Radomiak – GKS 1962 Jastrzębie. Powód do zmartwienia

Drużyna trenera Pawła Ściebury w Radomiu przegrała już dziewiąty mecz wyjazdowy w bieżących rozgrywkach.


Mecz w Radomiu nie był porywającym widowiskiem, ale gospodarze mogą być zadowoleni w myśl zasady, że zwycięzców się nie sądzi. GKS 1962 Jastrzębie przegrał już dziewiąty mecz na wyjeździe w bieżących rozgrywkach, na dodatek w kiepskim stylu. O ile bowiem porażka w Gdyni była niejako na własne życzenie, to tym razem podopieczni trenera Pawła Ściebury nie mieli zbyt wielu argumentów, by postraszyć rywala. Na pewno bezdyskusyjna porażka w sobotnim meczu jest powodem do zmartwienia dla piłkarzy, trenerów i kibiców z Jastrzębia Zdroju.

W I połowie jastrzębianie wypracowali jedną niezłą okazję do zdobycia gola (26 min.), ale Daniel Rumin z 8 metrów trafił piłką w bramkarza gospodarzy, Mateusza Kochalskiego. Goście tak się rozochocili, że w 33 minucie zapomnieli o obronie i zostali za tę niefrasobliwość boleśnie skarceni. GKS wykonywał rzut rożny, po którym piłkę przejął Damian Gąska. Pomocnik gospodarzy przebiegł z futbolówką 70 metrów, wpadł w pole karne rywali i wyłożył ją jak na tacy nadbiegającemu Leandro Rossiemu, a Brazylijczyk nie miał problemów ze skierowaniem jej do niemal pustej bramki.

Po raz drugi Mariusz Pawełek wyciągał piłkę z siatki w 69 minucie spotkania, gdy Radomiak krótko rozegrał rzut rożny, a akcję sfinalizował Meik Karwot wrzucając futbolówkę za kołnierz bramkarza GKS-u. W 74 minucie gospodarze cieszyli się ze zdobycia trzeciego gola, ale bardzo krótko, bo kończący akcję Karol Angielski był na ofsajdzie.

Radomiak – GKS 1962 Jastrzębie 2:0 (1:0)

1:0 – Leandro, 33 min, 2:0 – Karwot, 69 min.

RADOMIAK: Kochalski -Jakubik, Raphael Rossi, Cichocki, Abramowicz – Leandro (87. Bogusz), Kaput, Karwot, Gąska (82. Sokół), Kozak (77. Sirk) – Angielski (82. Mikita). Trener Dariusz BANASIK.

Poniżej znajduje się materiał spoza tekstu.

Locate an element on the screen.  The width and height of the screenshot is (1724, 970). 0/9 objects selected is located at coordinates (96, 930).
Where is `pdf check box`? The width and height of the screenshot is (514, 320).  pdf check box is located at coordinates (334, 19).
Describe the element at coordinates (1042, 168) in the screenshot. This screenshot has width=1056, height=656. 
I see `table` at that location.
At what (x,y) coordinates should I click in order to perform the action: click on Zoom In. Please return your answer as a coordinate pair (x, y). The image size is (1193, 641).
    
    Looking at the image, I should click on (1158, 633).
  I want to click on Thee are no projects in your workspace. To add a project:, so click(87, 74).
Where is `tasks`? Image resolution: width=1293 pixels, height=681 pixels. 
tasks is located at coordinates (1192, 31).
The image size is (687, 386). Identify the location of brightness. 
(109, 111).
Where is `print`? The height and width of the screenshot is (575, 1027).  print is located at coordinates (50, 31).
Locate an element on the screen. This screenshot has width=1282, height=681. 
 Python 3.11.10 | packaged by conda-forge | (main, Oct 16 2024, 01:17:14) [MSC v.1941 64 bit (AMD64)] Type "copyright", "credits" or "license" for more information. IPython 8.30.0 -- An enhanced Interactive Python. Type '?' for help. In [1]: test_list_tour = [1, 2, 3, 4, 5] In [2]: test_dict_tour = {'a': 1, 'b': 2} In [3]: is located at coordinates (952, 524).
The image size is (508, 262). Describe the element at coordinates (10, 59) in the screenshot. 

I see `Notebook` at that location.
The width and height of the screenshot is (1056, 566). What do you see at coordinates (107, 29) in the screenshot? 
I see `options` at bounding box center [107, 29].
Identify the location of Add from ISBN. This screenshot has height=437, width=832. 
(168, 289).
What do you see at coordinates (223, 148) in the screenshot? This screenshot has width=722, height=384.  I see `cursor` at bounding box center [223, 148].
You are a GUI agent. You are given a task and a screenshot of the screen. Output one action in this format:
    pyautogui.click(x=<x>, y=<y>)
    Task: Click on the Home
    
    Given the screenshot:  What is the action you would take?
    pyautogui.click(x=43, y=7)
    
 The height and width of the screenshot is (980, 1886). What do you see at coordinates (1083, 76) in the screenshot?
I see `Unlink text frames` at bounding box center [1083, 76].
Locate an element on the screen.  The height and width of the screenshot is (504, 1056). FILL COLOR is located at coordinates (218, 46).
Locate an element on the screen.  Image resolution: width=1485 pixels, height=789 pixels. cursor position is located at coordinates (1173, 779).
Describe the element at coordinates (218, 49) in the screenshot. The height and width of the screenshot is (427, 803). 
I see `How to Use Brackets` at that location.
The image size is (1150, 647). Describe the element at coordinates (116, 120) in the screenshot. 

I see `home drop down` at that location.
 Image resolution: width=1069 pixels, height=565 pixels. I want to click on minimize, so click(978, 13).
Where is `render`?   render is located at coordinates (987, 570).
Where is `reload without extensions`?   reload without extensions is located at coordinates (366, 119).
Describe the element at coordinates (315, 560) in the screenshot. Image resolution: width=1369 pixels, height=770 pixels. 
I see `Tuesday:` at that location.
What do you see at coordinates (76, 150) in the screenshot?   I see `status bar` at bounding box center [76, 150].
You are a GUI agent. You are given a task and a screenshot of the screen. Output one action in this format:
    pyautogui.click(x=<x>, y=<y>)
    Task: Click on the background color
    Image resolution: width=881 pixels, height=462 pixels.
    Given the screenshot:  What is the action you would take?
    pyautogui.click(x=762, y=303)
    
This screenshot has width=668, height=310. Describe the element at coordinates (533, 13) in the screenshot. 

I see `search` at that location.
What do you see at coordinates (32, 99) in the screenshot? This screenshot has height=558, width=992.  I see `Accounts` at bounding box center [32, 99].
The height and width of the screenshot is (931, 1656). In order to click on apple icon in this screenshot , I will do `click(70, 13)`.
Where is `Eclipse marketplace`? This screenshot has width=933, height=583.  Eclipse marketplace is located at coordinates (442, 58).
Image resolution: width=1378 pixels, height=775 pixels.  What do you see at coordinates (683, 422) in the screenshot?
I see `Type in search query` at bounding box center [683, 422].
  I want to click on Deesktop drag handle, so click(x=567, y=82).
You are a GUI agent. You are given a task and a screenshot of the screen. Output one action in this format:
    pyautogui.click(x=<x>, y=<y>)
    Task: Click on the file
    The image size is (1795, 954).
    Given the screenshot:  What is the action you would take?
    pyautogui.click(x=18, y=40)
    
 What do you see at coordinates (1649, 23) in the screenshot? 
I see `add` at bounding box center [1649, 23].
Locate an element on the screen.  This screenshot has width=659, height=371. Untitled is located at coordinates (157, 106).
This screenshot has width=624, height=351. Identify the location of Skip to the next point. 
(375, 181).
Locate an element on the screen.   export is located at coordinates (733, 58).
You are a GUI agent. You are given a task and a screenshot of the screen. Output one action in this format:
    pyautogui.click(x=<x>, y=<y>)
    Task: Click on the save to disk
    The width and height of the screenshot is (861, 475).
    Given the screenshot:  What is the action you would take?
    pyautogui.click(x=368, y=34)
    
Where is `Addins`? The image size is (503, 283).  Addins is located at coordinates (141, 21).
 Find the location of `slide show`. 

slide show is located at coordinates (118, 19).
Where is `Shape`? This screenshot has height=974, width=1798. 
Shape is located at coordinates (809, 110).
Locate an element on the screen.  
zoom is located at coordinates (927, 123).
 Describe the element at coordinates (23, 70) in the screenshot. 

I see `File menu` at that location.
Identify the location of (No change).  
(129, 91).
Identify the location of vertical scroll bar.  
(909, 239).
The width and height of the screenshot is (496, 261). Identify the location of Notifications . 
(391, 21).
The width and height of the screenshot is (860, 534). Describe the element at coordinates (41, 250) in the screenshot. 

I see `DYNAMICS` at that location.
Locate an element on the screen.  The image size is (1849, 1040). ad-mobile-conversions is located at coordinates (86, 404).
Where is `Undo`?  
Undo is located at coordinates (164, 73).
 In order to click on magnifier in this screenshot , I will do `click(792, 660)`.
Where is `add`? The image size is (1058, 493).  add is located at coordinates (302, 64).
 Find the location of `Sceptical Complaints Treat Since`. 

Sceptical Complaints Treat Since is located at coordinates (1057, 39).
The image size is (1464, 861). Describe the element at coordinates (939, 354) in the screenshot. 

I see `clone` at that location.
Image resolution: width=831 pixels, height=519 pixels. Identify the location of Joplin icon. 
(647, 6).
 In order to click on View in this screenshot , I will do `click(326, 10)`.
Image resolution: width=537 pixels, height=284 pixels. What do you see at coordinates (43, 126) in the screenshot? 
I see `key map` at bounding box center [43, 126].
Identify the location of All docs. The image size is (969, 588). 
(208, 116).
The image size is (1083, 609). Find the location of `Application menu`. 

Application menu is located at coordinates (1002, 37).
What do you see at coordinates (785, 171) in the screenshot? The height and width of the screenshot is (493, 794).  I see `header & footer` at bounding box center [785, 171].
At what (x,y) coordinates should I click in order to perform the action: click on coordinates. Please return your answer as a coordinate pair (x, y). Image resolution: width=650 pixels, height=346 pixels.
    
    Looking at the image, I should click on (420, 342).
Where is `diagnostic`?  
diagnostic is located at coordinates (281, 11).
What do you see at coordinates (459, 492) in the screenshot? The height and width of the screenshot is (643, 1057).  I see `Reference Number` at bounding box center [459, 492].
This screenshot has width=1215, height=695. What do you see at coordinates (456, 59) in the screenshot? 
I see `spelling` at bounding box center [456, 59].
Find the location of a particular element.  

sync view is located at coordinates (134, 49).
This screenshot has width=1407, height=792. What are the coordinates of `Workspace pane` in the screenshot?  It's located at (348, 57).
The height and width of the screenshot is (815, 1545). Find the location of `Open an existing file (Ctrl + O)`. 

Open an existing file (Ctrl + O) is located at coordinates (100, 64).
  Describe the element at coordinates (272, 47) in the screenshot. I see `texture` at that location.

JASTRZĘBIE: Pawełek – Kulawiak, Komor, Szcześniak, Witkowski – Bielak – Apolinarski (70. Jadach), Feruga (70. Zejdler), Mróz (81. Szczęch), Ali – Rumin (60. Szczepan). Trener Paweł ŚCIEBURA.

Sędziował Sebastian Tarnowski (Trzebnica). Mecz bez udziału publiczności. Żółte kartki: Abramowicz, Kaput – Pawełek, Szcześniak, Komor.


Na zdjęciu: Bramkarz Mariusz Pawełek i obrońcy GKS-u 1962 Jastrzębie nie popisali się w Radomiu.